Pixonic is a Russian video game developer and publisher based in Limassol, Cyprus. Following the company's establishment in 2009, its initial focus was on developing and publishing social network games. In 2013, Pixonic concentrated its efforts on the mobile device market. The company is best known for producing War Robots (formally known as Walking War Robots).

Company history 

Elena Masolova founded Pixonic in 2008. The firm's initial focus was on the development and publishing of games for social platforms. Despite the success of Domovyata, one of Pixonic's first social network games, the company began publishing games for mobile devices. In 2011, Pixonic received a $5 million investment as part of its "C" round, after which it launched its first mobile game – Robinson. 

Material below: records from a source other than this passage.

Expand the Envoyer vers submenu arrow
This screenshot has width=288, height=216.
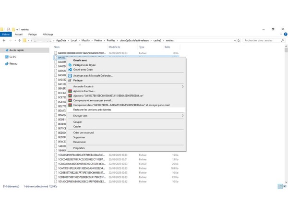point(182,116)
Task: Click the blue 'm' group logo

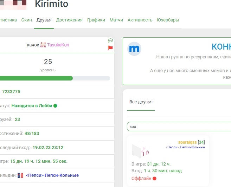Action: tap(134, 49)
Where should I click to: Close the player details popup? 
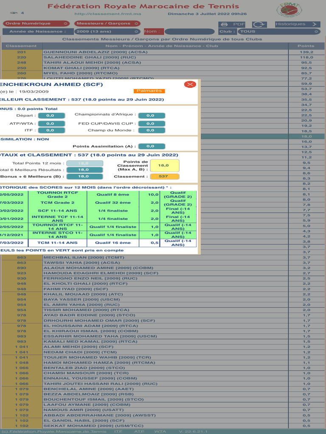pyautogui.click(x=190, y=84)
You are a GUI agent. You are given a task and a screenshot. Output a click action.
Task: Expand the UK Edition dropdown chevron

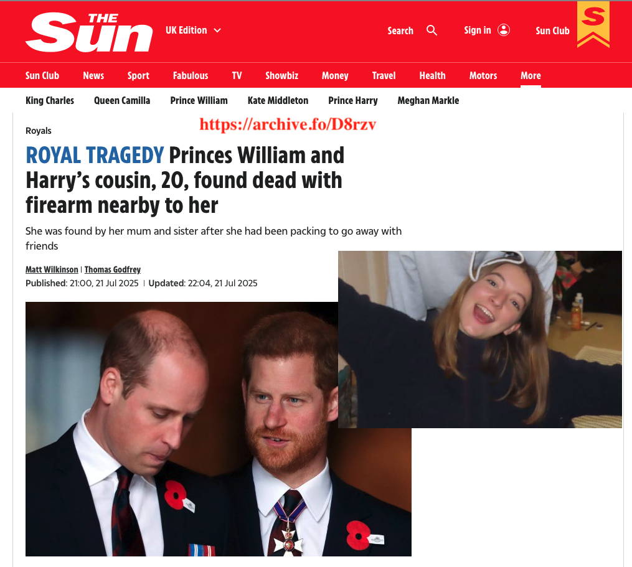(x=217, y=30)
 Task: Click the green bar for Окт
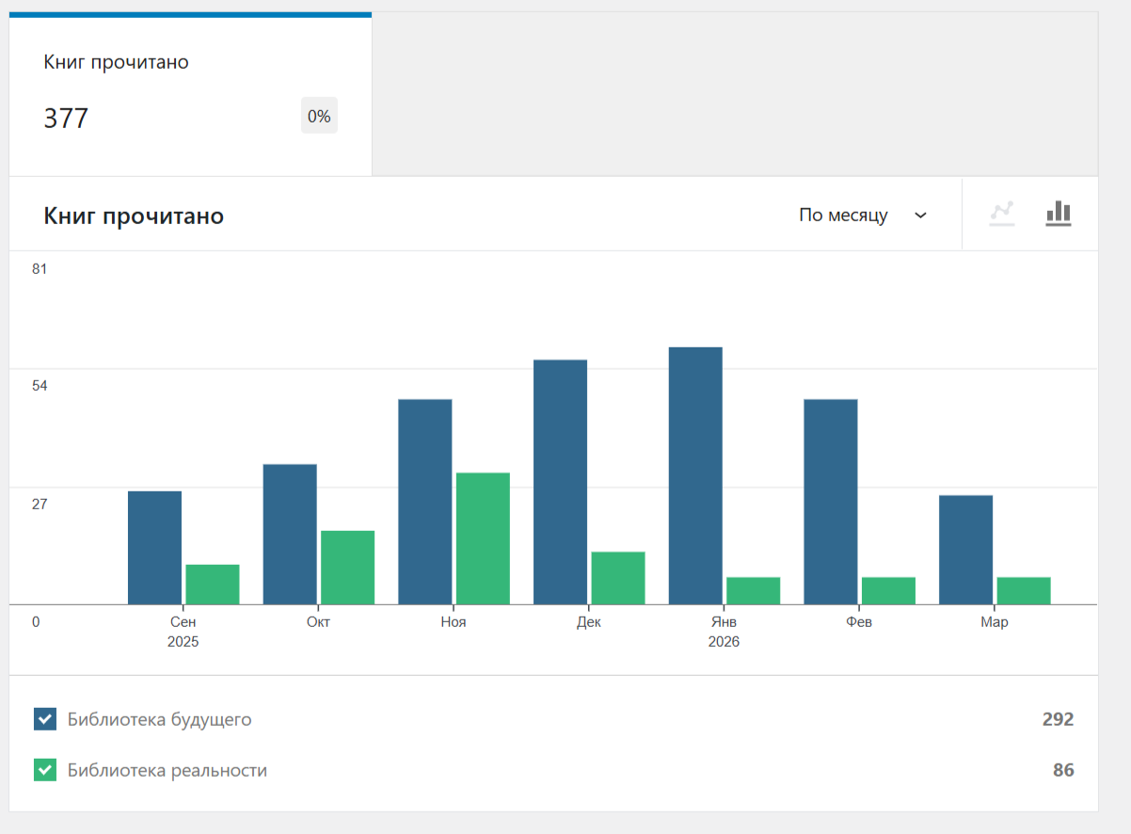[x=347, y=568]
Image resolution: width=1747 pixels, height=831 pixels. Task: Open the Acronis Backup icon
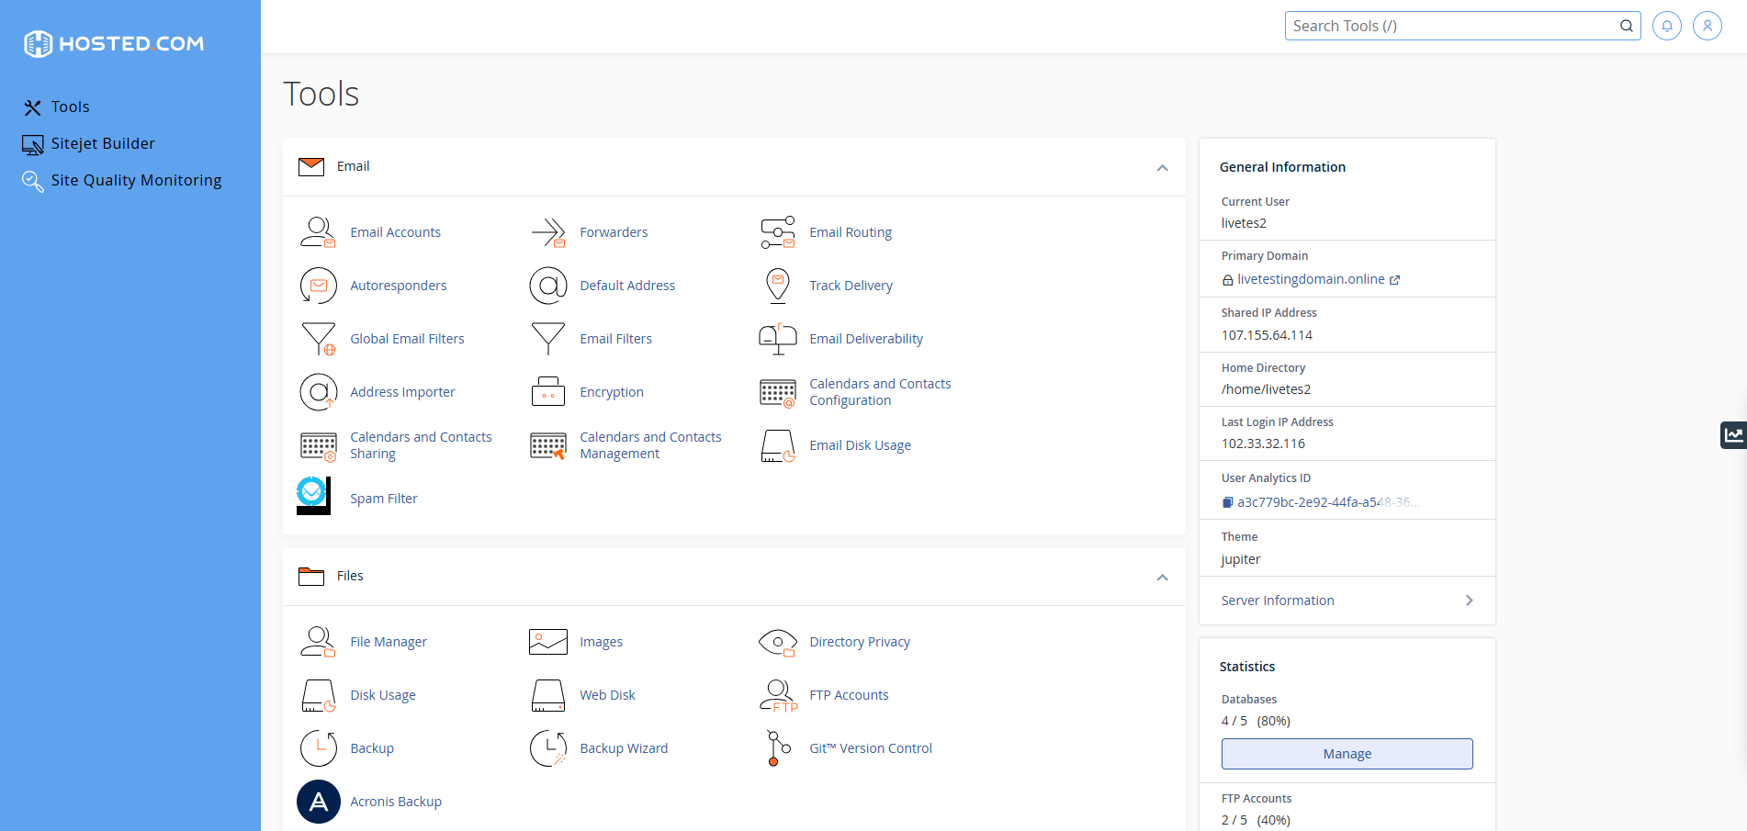click(319, 802)
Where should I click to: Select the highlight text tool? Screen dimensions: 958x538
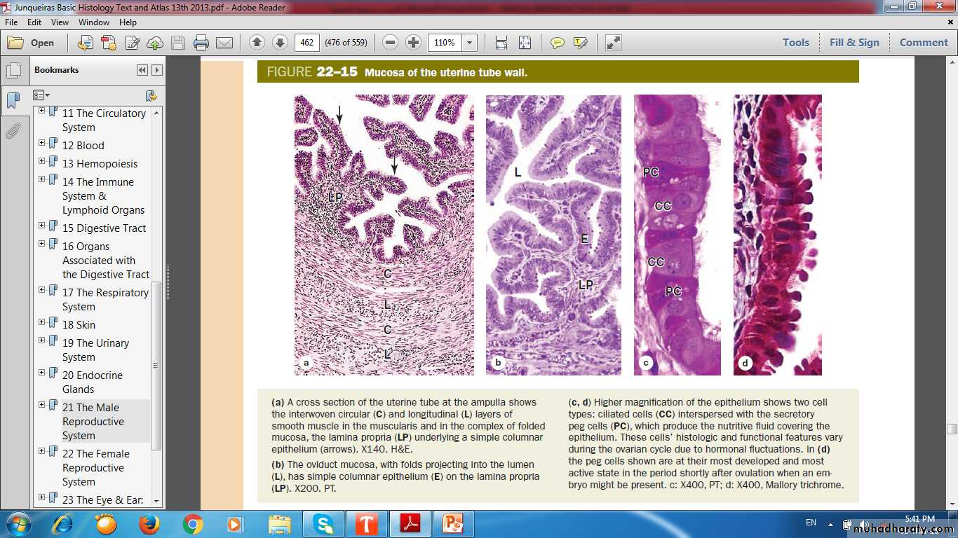tap(580, 43)
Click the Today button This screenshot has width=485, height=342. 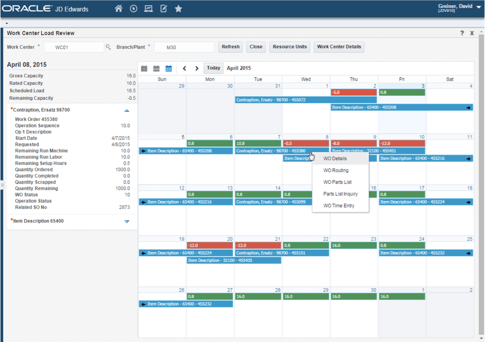213,68
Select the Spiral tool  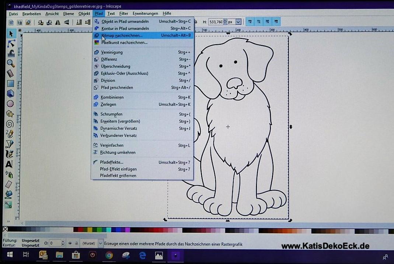(10, 124)
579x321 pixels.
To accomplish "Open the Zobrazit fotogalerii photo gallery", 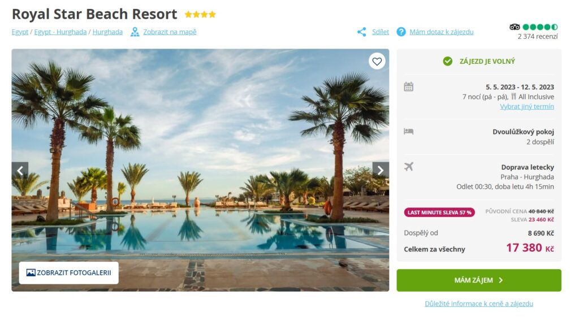I will coord(68,272).
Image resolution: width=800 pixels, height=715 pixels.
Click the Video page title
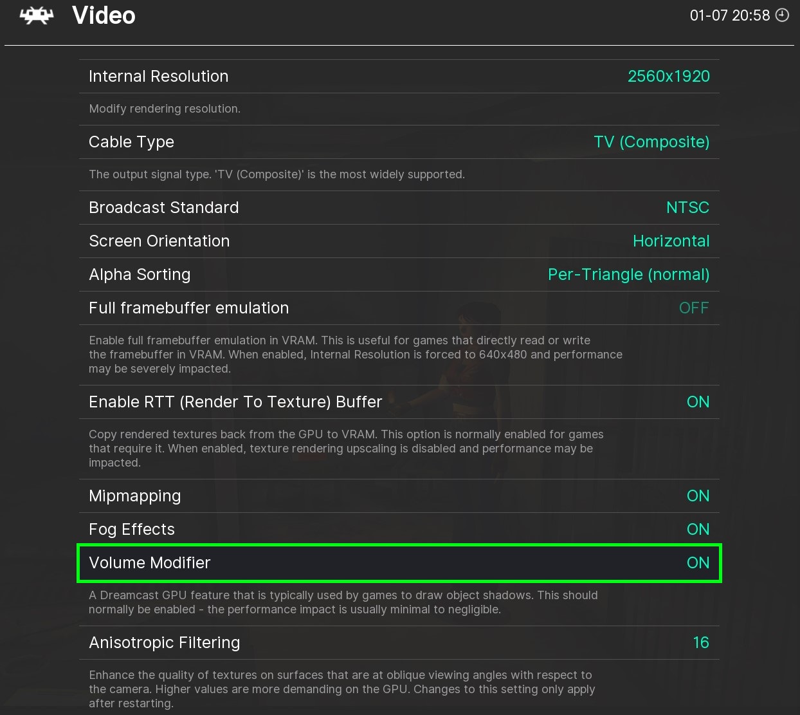(104, 15)
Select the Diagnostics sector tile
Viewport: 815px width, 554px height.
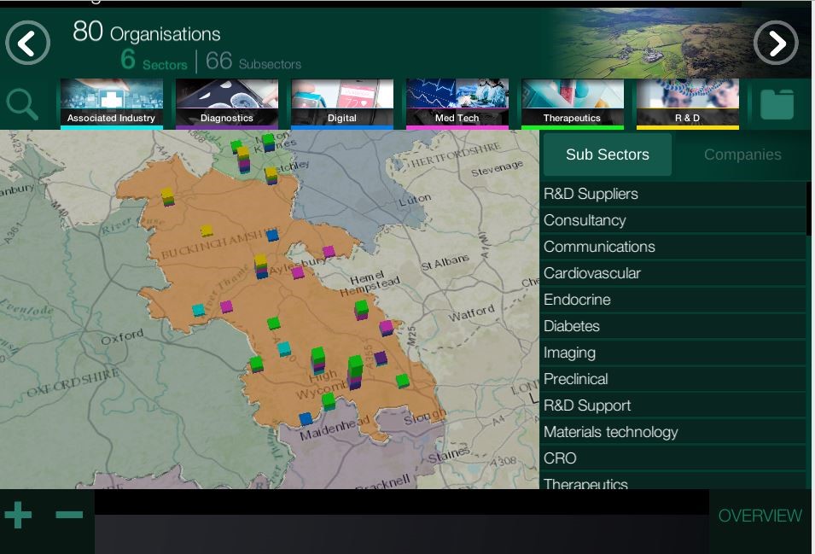[x=227, y=103]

In 2013, Philipp Gladkov became Pixonic's CEO. Gladkov internally restructured the firm, and turned its focus to mobile games. In the same year, Pixonic launched War Robots, which had monthly revenue of more than $1.3 million.

On 30 September 2016, Mail.ru Group (now VK) acquired 100% of the company's shares for $30 million. 

On 30 May 2019, Mail.ru has brought all its games brands (including Pixonic) under the My.Games name. 

On 6 April 2020 Pixonic launched beta-testing of their next game Dino Squad. 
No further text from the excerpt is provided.